# Porto Seguro’s Safe Driver Prediction

## Overview of the Kaggle competition :
Nothing ruins the thrill of buying a brand new car more quickly than seeing your new insurance bill. The sting’s even more painful when you know you’re a good driver. It doesn’t seem fair that you have to pay so much if you’ve been cautious on the road for years.

Porto Seguro, one of Brazil’s largest auto and homeowner insurance companies, completely agrees. Inaccuracies in car insurance company’s claim predictions raise the cost of insurance for good drivers and reduce the price for bad ones.

In this competition, you’re challenged to build a model that predicts the probability that a driver will initiate an auto insurance claim in the next year. While Porto Seguro has used machine learning for the past 20 years, they’re looking to Kaggle’s machine learning community to explore new, more powerful methods. A more accurate prediction will allow them to further tailor their prices, and hopefully make auto insurance coverage more accessible to more drivers.


### Importing Packages

In [None]:
import pandas as pd
import matplotlib.pyplot as plt; plt.rcdefaults()
import numpy as np
import matplotlib as mpl
import seaborn as sns
from collections import Counter
import missingno as msno
from sklearn.ensemble import RandomForestClassifier
from sklearn import datasets
from sklearn import metrics
from sklearn.ensemble import ExtraTreesClassifier
from xgboost import XGBClassifier

### Loading & Analysing Data

In [None]:
train = pd.read_csv('../input/train.csv')
test = pd.read_csv('../input/test.csv')

#### Visualising the Data :

In [None]:
train.head()

#### Data Discription :
Each row is a client and they are independent. 595,212 unique clients are present in test set while 892,816 are present in the test set. 

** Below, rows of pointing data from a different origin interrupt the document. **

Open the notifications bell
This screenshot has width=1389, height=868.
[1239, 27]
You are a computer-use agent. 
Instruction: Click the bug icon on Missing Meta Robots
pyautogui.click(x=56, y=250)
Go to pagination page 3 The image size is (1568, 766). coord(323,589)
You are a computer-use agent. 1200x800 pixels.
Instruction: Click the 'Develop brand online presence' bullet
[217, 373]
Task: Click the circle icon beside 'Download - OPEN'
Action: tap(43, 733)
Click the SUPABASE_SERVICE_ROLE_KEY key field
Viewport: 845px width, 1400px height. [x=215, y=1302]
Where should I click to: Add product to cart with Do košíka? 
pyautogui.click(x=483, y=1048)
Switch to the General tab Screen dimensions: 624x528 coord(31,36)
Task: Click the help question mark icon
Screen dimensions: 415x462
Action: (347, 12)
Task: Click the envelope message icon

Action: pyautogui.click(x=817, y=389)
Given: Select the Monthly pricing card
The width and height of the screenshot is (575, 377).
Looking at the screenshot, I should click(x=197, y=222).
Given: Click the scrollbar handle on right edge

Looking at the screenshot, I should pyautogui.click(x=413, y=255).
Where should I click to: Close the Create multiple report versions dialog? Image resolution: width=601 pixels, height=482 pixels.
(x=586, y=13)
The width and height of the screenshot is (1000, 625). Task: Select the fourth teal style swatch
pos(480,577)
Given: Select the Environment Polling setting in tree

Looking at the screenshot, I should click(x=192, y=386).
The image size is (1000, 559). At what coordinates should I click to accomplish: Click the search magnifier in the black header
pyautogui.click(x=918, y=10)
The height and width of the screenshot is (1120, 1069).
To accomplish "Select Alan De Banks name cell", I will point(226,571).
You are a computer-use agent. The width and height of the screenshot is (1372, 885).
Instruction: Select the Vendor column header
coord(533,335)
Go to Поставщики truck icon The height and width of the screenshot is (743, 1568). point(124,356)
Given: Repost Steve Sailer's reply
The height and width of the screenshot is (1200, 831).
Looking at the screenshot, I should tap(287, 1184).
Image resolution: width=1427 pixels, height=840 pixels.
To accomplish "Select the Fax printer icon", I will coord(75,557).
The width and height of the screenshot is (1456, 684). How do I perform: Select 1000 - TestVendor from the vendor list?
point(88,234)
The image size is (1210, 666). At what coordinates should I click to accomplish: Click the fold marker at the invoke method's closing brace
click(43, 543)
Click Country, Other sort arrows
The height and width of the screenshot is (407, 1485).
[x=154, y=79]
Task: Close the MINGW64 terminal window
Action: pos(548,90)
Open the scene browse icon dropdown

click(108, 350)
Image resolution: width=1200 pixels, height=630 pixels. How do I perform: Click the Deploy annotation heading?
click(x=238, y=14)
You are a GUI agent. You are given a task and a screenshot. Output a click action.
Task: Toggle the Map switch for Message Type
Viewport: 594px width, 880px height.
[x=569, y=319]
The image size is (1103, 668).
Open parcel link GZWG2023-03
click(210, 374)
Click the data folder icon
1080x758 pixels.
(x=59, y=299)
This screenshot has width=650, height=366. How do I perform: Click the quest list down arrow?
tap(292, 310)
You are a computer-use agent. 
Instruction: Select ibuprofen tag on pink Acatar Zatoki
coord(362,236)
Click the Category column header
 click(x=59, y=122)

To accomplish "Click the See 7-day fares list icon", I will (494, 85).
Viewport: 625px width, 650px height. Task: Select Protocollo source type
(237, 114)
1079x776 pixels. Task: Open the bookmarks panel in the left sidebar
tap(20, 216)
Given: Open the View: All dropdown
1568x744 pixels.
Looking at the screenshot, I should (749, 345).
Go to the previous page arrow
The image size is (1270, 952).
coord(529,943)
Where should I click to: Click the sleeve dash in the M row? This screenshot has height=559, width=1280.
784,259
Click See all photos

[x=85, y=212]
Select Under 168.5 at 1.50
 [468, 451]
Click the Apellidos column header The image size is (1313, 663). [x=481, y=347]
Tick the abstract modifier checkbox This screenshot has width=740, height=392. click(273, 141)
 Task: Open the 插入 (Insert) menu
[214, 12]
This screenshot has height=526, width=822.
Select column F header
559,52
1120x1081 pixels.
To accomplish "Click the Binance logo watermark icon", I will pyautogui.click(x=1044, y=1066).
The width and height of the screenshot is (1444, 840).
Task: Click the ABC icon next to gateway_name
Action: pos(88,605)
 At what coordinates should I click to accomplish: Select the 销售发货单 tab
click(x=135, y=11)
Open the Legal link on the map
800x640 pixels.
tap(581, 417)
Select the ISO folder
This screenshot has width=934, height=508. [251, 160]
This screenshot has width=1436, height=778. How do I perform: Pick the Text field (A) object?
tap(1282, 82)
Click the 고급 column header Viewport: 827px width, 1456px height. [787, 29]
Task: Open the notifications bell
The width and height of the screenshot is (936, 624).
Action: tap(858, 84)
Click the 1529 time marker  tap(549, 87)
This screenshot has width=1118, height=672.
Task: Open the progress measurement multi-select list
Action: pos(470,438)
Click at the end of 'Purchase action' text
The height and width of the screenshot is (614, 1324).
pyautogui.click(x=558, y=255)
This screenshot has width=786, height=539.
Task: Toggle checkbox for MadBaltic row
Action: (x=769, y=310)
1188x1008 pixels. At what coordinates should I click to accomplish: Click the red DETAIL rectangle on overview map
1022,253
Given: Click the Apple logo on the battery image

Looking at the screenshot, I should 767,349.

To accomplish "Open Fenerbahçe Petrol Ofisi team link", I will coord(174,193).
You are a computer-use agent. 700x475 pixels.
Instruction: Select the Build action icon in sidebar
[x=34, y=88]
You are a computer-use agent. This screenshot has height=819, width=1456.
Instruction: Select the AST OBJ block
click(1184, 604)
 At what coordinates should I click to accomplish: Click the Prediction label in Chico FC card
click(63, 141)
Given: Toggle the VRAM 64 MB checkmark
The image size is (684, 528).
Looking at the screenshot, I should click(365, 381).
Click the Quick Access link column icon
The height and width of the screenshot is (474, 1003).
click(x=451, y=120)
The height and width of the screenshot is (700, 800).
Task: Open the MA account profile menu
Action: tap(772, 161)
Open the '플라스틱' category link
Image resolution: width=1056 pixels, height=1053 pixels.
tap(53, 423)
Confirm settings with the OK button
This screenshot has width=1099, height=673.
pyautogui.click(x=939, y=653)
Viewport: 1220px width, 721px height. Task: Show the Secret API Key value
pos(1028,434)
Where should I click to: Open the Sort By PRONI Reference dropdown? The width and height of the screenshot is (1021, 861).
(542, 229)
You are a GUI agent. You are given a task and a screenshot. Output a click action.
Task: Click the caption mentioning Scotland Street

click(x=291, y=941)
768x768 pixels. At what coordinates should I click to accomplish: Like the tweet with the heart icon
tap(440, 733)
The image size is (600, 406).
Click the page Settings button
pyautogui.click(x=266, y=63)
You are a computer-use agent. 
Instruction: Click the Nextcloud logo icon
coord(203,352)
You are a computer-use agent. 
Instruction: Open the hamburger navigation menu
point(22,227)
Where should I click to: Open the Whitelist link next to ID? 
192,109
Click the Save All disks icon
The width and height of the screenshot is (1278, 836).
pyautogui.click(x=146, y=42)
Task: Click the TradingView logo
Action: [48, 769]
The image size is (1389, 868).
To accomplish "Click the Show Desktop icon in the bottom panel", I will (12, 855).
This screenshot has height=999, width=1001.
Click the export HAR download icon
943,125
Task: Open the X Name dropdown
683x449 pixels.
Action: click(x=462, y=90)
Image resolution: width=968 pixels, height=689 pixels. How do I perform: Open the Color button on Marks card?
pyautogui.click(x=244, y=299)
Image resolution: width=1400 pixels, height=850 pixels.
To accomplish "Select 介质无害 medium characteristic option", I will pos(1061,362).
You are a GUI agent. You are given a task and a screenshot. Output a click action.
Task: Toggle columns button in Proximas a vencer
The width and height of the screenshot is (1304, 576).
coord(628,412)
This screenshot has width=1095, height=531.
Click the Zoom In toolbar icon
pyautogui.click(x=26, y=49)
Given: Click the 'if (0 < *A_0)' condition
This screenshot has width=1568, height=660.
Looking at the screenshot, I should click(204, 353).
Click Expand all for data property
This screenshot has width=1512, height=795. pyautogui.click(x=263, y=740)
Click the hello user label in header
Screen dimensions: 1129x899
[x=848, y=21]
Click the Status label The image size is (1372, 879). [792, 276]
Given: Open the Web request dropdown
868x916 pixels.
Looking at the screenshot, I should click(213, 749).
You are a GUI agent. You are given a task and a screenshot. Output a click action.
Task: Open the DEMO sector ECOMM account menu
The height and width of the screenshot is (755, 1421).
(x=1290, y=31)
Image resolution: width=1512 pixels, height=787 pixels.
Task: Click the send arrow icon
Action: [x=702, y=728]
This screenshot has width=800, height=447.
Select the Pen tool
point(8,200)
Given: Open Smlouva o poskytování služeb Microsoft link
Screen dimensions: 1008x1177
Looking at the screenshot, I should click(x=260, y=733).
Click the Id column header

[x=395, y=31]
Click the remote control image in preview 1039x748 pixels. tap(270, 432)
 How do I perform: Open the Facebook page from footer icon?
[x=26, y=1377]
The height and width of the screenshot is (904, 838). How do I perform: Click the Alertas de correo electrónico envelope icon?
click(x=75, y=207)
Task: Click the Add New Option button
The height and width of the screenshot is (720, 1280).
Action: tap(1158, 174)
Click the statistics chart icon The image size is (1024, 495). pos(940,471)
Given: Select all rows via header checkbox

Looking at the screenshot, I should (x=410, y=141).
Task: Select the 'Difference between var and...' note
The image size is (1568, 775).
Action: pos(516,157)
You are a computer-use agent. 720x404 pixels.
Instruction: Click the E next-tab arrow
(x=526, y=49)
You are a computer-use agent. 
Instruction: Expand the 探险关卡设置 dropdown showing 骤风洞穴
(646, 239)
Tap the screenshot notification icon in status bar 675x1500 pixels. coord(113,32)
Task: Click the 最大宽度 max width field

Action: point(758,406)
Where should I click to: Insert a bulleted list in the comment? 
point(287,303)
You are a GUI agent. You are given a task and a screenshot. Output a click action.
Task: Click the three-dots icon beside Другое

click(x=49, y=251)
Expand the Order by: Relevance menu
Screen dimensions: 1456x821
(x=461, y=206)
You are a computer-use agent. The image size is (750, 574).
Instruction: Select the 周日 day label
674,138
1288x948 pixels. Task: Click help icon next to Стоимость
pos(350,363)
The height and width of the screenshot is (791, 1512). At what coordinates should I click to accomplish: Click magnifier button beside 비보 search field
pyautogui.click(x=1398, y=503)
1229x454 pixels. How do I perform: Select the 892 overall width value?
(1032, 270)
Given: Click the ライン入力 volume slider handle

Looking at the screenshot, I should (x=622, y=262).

The data consists of 57 input features, one target variable and a client ID. The target is 1 if the customer has filed a claim and 0 if not. In the train and test data, features that belong to similar groupings are tagged as such in the feature names (e.g., ind, reg, car, calc). "Ind" is related to individual or driver, "reg" is related to region, "car" is related to car itself and "calc" is an calculated feature. In addition, feature names include the postfix bin to indicate binary features and cat to indicate categorical features. Features without these designations are either continuous or ordinal. Values of -1 indicate that the feature was missing from the observation. 17 of the 57 features are binary, 14 are categorical & the others are either continuous or ordinal.

In [None]:
print("Total number of input features : ", (train.shape[1] - 2)) # id and target are not features, hence -2
print("Number of users in train : ", train.shape[0])
print("Number of users in test : ", test.shape[0])

#### Memory usage by Train and Test data

In [None]:
train.info(memory_usage='deep', verbose=False)
test.info(memory_usage='deep', verbose=False)

#### Analysing Missing Data

In [None]:
print("Total NaN in train data : ", train.isnull().sum().sum())
print("Total NaN in test data : ", test.isnull().sum().sum())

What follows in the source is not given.